Senna (Universal Pictures) the first documentary feature from British director Asif Kapadia ( The Warrior, Far North) remains, like the man at its center, a seductive enigma. Ayrton Senna, the Brazilian Formula One driver who amassed three world championships before his death at age 34, appears in the film as an abstract ideal of the athlete. He’s driven by the sheer love of speed, and a desire to win so pure it’s like animal instinct. Though the film immerses us in the details of Senna’s life and the world of Formula One for 104 thrilling minutes, we leave still wondering both who Senna was and how Formula One racing works. The first of these two things is ultimately unknowable, now that the man is no longer here to tell us. The second, on the other hand, is eminently knowable and something the movie could have done a better job of explaining.

Senna may leave the non-racing-fan viewer craving a primer in this sport’s rules and culture, but it excels at immersing us in the sensations of racing—at times placing us right inside the car with the driver during a race.
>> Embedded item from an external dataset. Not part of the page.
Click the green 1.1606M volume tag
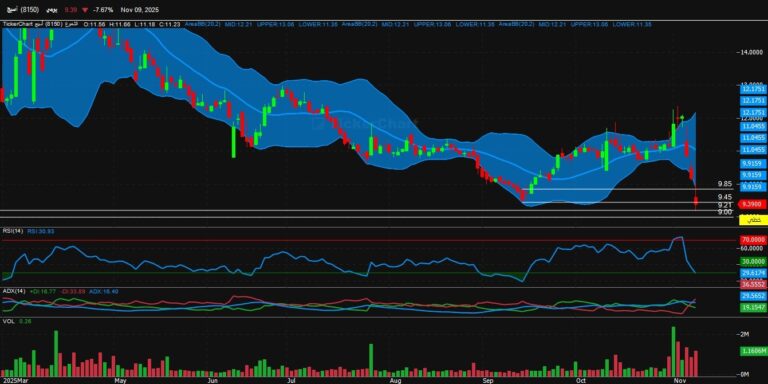 (x=753, y=351)
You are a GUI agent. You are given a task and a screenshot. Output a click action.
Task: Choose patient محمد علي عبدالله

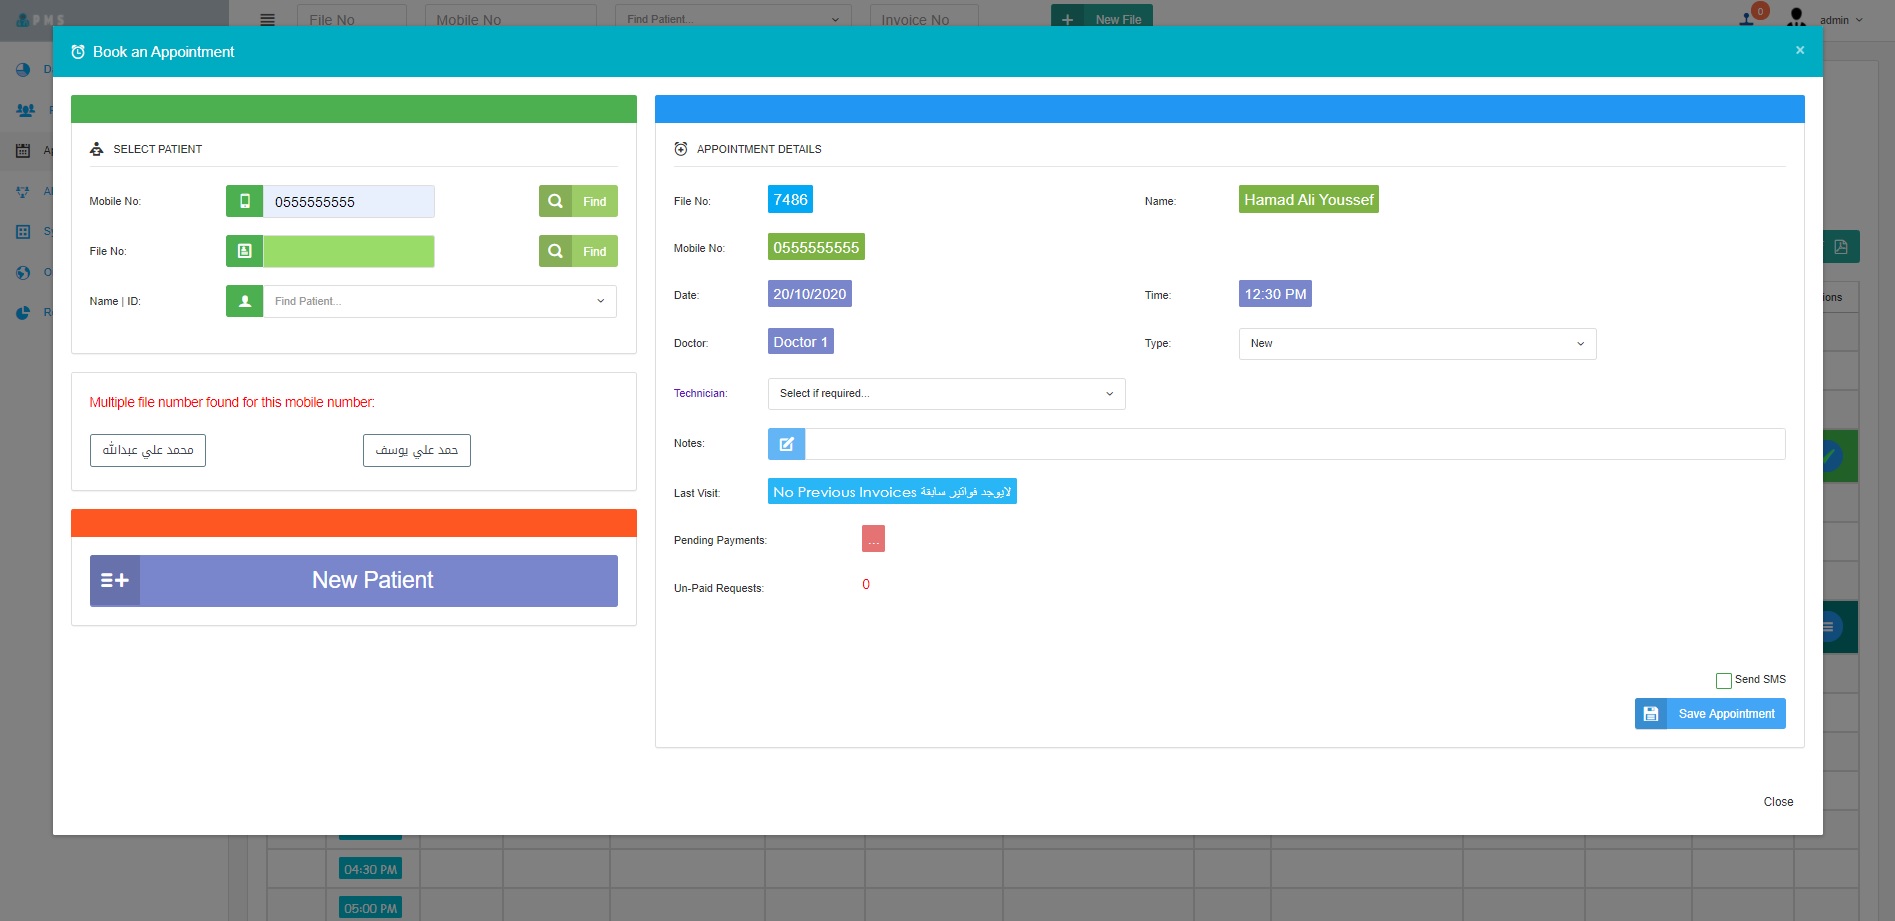(148, 451)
This sleek, narration-free documentary hurtles elegantly through the last few years of Senna’s life—the years of his peak career wins, his most excruciating losses, and his legendary rivalry with the French driver Alain Prost.

When I say that Senna and Prost’s rivalry was “legendary,” that’s not just a synonym for “well-known.” The relationship between the two men was the stuff of legend. Watching them envy, disappoint, betray, and enrage one another feels as emotionally rich as a Greek tragedy or a Shakespeare play. Prost, who drove alongside Senna on the McLaren-Honda team, was an established star when the younger, more handsome Brazilian became his teammate and chief competitor in 1988. Known as “the Professor,” Prost was a cautious, canny driver who was less invested in finishing in first place than in playing the sport’s point system so as to assure a technical win. Senna, on the other hand, was a tortured poet behind the wheel, deliberately naive about the politics of racing but fiercely devoted to coming in first.
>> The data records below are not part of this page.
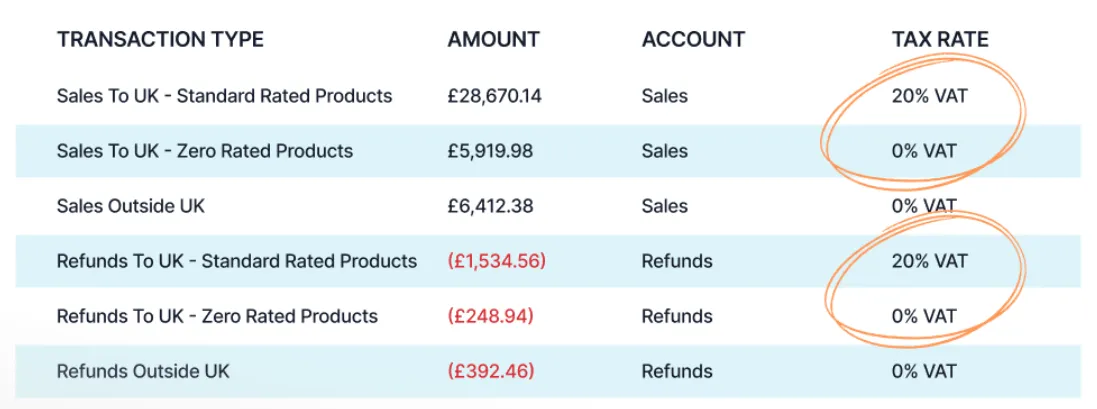Screen dimensions: 1097x409
Task: Click the red (£392.46) refund amount
Action: click(x=490, y=371)
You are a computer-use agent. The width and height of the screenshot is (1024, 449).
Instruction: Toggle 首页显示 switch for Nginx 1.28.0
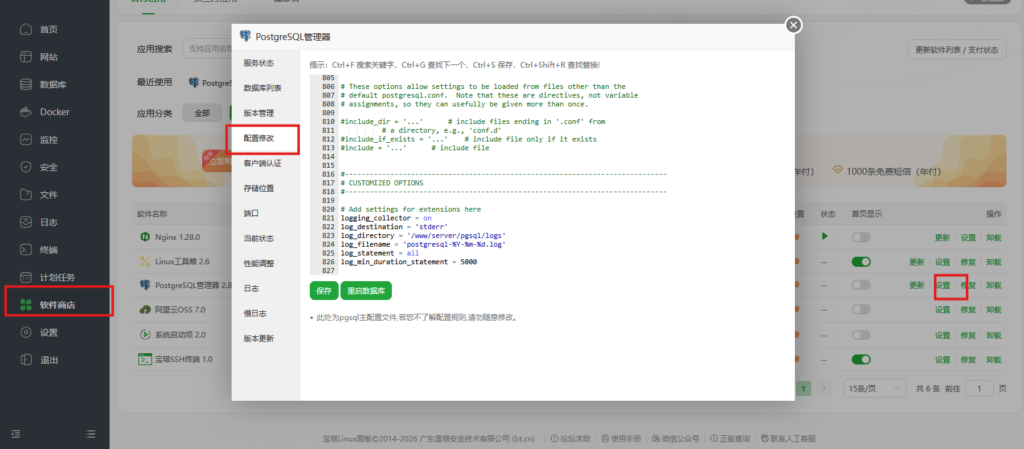(861, 237)
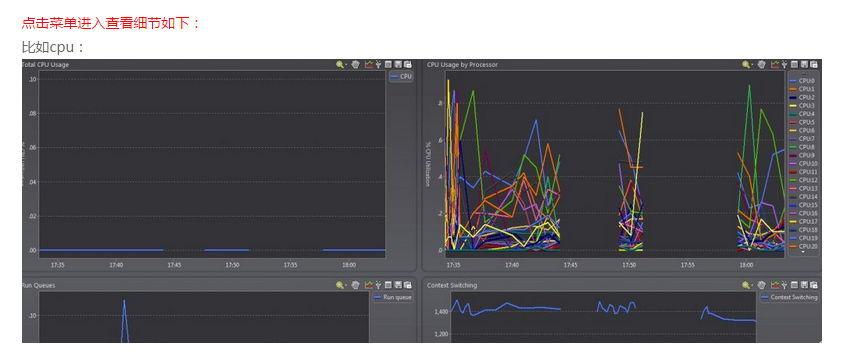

Since much of the film’s drama comes from what happens between these two men, I’ll stop there, except to observe that by film’s end viewers may be shaking a fist to the heavens William Shatner-style and shouting “PROST!” Like Kirk and Khan, Senna and Prost share an enmity that’s at times indistinguishable from love.

One racing colleague describes Senna as driving with “an intellect”; another commentator likens his way of pushing a car to the limits of its abilities to dancing. “I was in a different dimension,” says Senna himself in an interview, recalling a crucial 1988 race. “The circuit for me was eternal—I realized I was well beyond my conscious understanding.” Later, when Senna wins his first Brazilian Grand Prix—a race that, though he’s already taken the more prestigious world title, signifies to him country and home—we’re inside the car with him as he lets out a long, unearthly scream of joy, then breaks down in helpless sobs. Senna’s operatic expressivity is a world away from the monosyllabic stoicism of American athletes, but Senna makes the case (without ever stating it outright) that the spiritual transport Senna describes is the highest aim of all athletic endeavor. It’s a movie that’s as much about sport itself as it is about the sport of auto racing.

The film only hints at the contradictions of Senna the man, who was both intensely religious and unapologetically worldly—the playboy son of a wealthy family, he dated celebrities and used female interviewers for flirting practice. The lack of social and political context can also be frustrating. Senna came along at a moment when Brazil was slowly emerging from decades of military dictatorship and ruinous inflation, which may have accounted in part for how immediately and completely he became an object of national adoration. It didn’t hurt that Senna was impossibly beautiful, with a face straight from a Pasolini film or a Caravaggio painting. Senna feels a touch too short to be fully realized—but, then again, so was Ayrton Senna’s life.